Monday, January 25, 2010

Super Bowl Time - The Gladiators in the Coliseum - Are the Saints Angels or Demons?


Don't know about you but the one time a year when I like pro football is when it is time for the Super Bowl, football's version of the World Series, or is it the clash of titans? At any rate, this is the one game every year when there is so much money riding on the outcome, both legal and illegal, that you can almost count on an honest effort by everyone involved.

Gambling, yet another nation pastime that remains outside the law in most states, has had a corrupting influence on most sports over the years. Illegal gambling is like playing the hedge funds or derivative markets on Wall Street where you can bet and win for or against the team or fund depending on whether you can anticipate the outcome. All the better if you can influence it.

Many a great sports career has been tarnished or ruined by people trying to influence players or officials to throw games, fake injuries, or simply hurt an opposing star. Kind of like an investment house betting the housing market will collapse or oil prices will skyrocket and then influencing the news media to make it happen in the press.

In the league finals between the New Orleans Saints and Minnesota Vikings it was like watching a gang of paid assassins trying to permanently damage the Vikings legendary quarterback Brett Favre. I can't tell yet if the Saints are angels or demons so I guess I will have to see if Payton Manning can avoid what they did to Favre.

Not that pain isn't part of the game, and Favre can take as much pain as anyone, but the viciousness and excessiveness of the quarterback attacks seemed to go way beyond good sportsmanship and even resulted in a couple of penalties from the see nothing do nothing officials.

As for the overtime in pro football, sudden death should be declared dead on arrival. That is the most unfair method of determining a winner I have ever seen and the only overtime format in all of professional sports where it is entirely possible the skill of both teams may never get tested in overtime. I mean even tennis has a multi-point winner, not the first to score, and in soccer both teams get shots to win.

But professional football has a system where a team can score and the other team's offense will never get a chance to play in the overtime, like what happened in the New Orleans game. College football needs a real playoff and pro football needs a real overtime that rewards skill, gives equal opportunity for both teams to demonstrate their offense and defense, and awards victory to those who earn it.

As for the New Orleans Saint and whether they are angels or demons, does it really matter in a sport where strength, hard hitting, bashing, shooting off the mouth and grandstanding are all considered part of the sports mystique? The Super Bowl will determine the real champion and if the game is lousy which does occasionally happen at least we know the commercials will be entertaining, even during an economic recession.

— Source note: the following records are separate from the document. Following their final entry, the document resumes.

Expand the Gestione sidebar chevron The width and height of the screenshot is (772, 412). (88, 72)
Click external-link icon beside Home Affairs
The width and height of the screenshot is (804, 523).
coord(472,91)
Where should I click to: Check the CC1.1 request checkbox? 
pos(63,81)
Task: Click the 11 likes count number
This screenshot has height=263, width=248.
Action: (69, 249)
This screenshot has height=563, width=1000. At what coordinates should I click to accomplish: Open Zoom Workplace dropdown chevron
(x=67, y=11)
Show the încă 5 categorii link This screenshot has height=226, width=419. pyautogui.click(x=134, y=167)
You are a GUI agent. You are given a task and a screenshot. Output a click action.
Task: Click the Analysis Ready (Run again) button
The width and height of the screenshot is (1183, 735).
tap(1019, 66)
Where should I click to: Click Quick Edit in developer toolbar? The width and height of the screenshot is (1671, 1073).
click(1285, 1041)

So we have the Indianapolis Colts and Payton Manning who won it a couple of years ago against the New Orleans Saint who have never even been in the Super Bowl. People like underdogs and of course the Saints are underdogs. However, both teams were first in their leagues and league champions do not often make it to the Super Bowl.

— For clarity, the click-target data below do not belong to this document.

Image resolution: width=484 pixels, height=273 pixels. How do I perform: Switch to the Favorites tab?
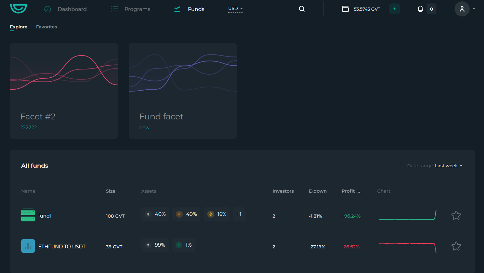[x=47, y=27]
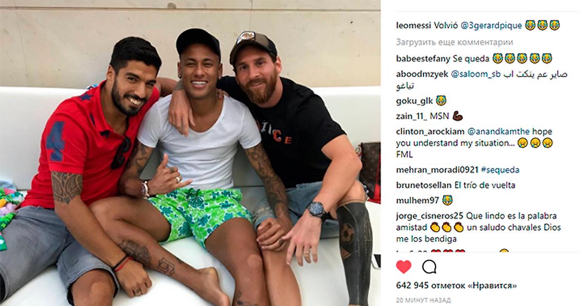
Task: Open the clinton_arockiam commenter profile
Action: point(430,131)
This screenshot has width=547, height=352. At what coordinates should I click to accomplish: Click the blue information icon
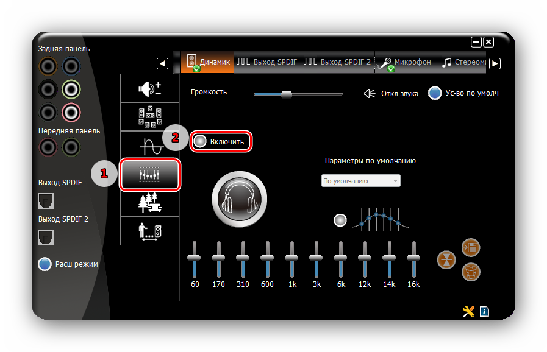tap(484, 312)
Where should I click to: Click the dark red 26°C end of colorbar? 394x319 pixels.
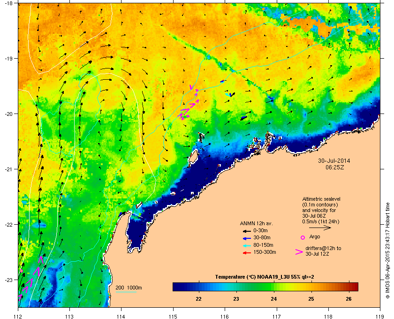[355, 287]
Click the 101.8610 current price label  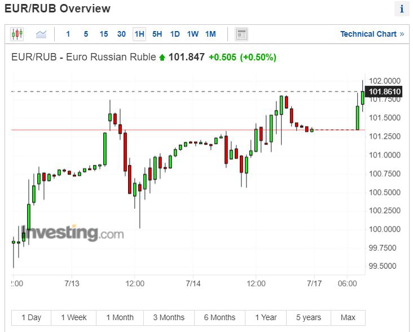(384, 91)
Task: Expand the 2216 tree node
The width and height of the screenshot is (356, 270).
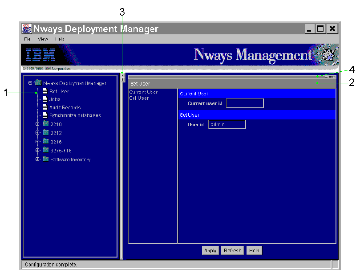Action: 38,141
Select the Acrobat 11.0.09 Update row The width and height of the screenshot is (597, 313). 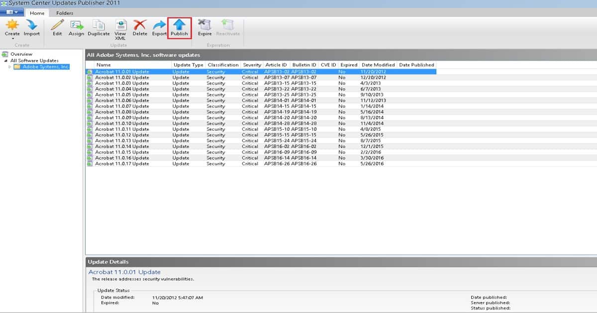pyautogui.click(x=261, y=118)
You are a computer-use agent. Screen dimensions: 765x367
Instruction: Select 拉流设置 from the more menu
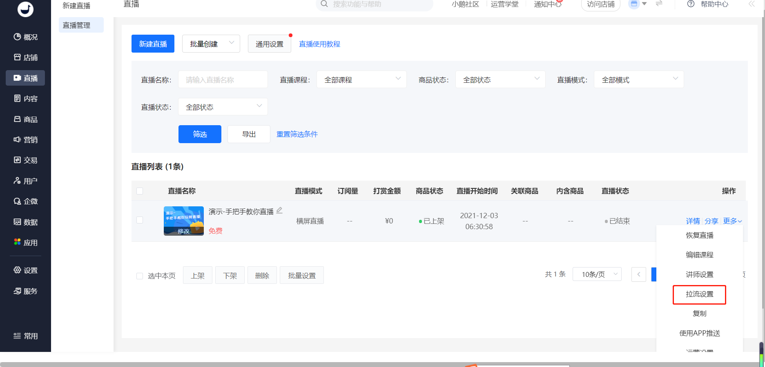[x=699, y=294]
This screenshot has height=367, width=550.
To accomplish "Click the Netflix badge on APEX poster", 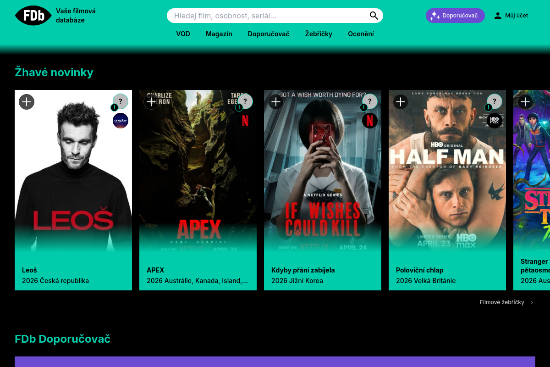I will point(245,121).
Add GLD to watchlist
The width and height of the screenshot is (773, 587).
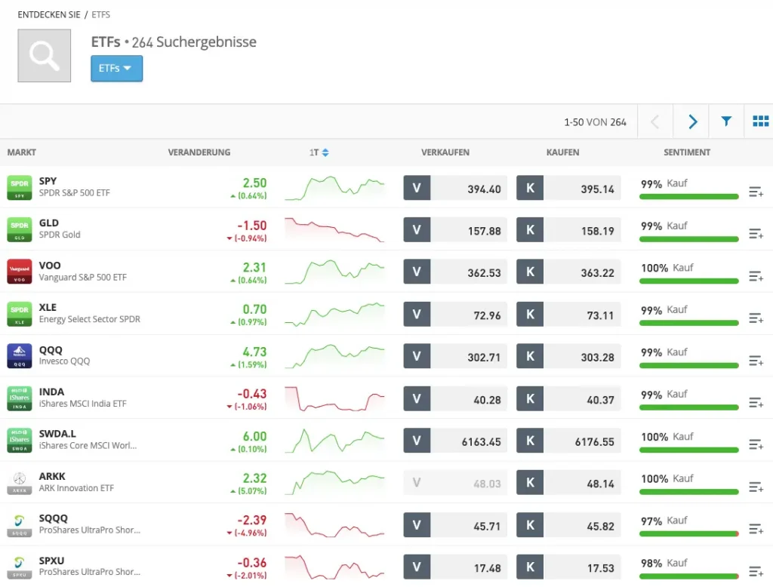[756, 235]
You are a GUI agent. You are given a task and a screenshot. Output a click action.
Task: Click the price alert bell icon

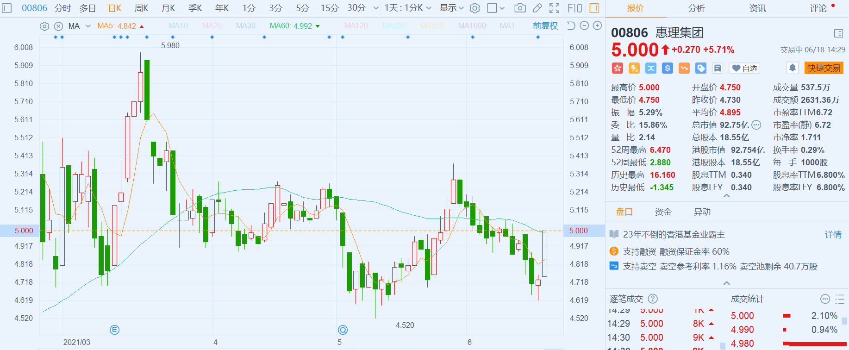pyautogui.click(x=792, y=68)
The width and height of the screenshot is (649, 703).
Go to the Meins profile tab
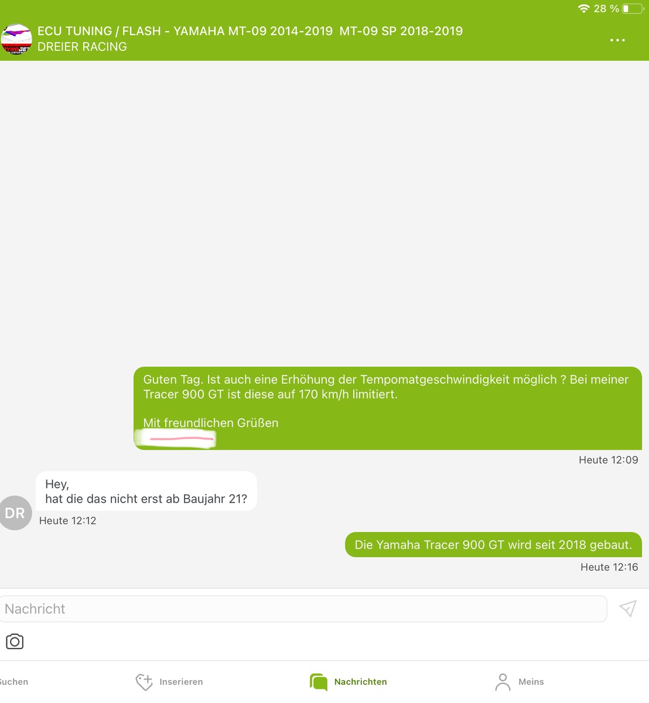(520, 682)
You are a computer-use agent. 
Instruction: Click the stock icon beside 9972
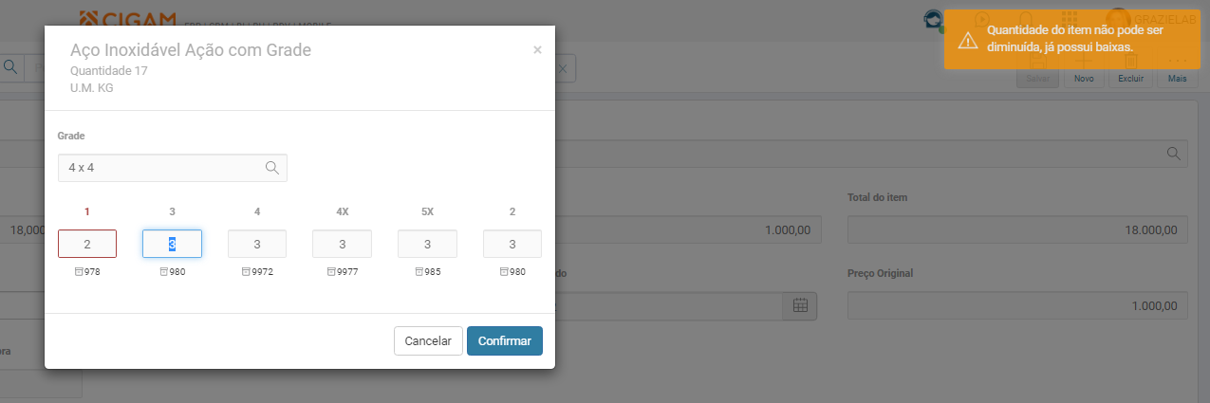point(245,272)
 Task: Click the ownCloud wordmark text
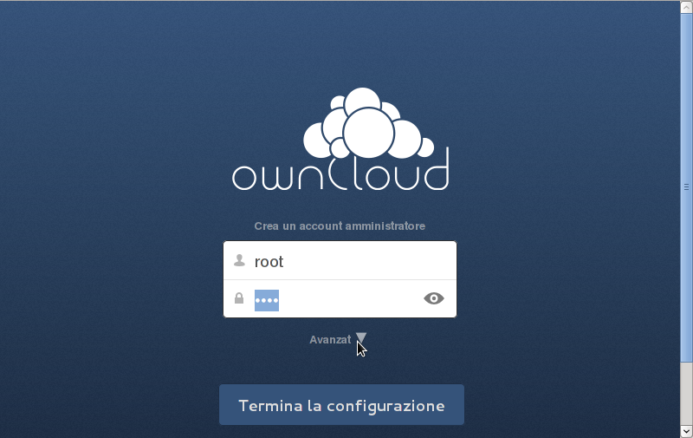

Manning is not Favre, he is much bigger, younger and stronger and the Colts are a lot more protective. It seems the most successful sports franchises protect their stars at all costs. Look what happens when an opposing pitcher hits one of the Yankees baseball team starts. Someone is going to get hit in retaliation. Indianapolis will protect Manning if he even needs it.

I do have a problem with Reggie Bush, star of the Saints. There is something unfair about what he did when he was in college at USC and he won the national championship and Heisman trophy. A multi-year investigation by the NCAA is about to be released and I expect it will show Bush violated many laws in college accepting cars, cash, a home for his parents, trips and who knows what else from agents intent on getting a piece of his pro career.

If that is true, then USC will probably have to forfeit all the games he played in and might lose the national championship and Bush might lose the Heisman as the best player in college football. It would be appropriate for the severity of what he may have done. What is unfair is that the university can lose all that, be put on probations and lose millions of dollars in revenues from bowl games, lose tens of thousands of dollars in sports scholarships other deserving kids might have been given, but Bush, the one behind the disaster, loses his trophy and nothing more.

He still kept all the payoffs during his college career, his parents kept what they got, Bush got his millions of dollars in the pros, so crime seems to be very rewarding for him. You see, without the national championship and Heisman trophy he never would have got the millions he was paid to turn pro. If pro football wanted to run a clean house they would ban for life anyone who cheated in college to benefit in the pros.

As it stands right now the next generation of pro football players will be encouraged to cheat, take bribes and illegal gifts in college, further eroding the morality in amateur sports, especially if Bush and New Orleans wins the Super Bowl. It just does not seem right that the signal we send our youth is crime pays, and pays and pays, not just for the moment but throughout their career. This Super Bowl will be a bit tarnished if the Saints win.

By the way, one last bit of advice for the pros. The Pro Bowl, in other words the all star game for the pros, is the week between the League championships and the Super Bowl. That means all the star players on the top two or four teams in pro football cannot play in the all star game. Isn't that a bit stupid and a rip off for the fans who want to see the top stars in the all star game? Change the schedule so real all stars can play for the fans.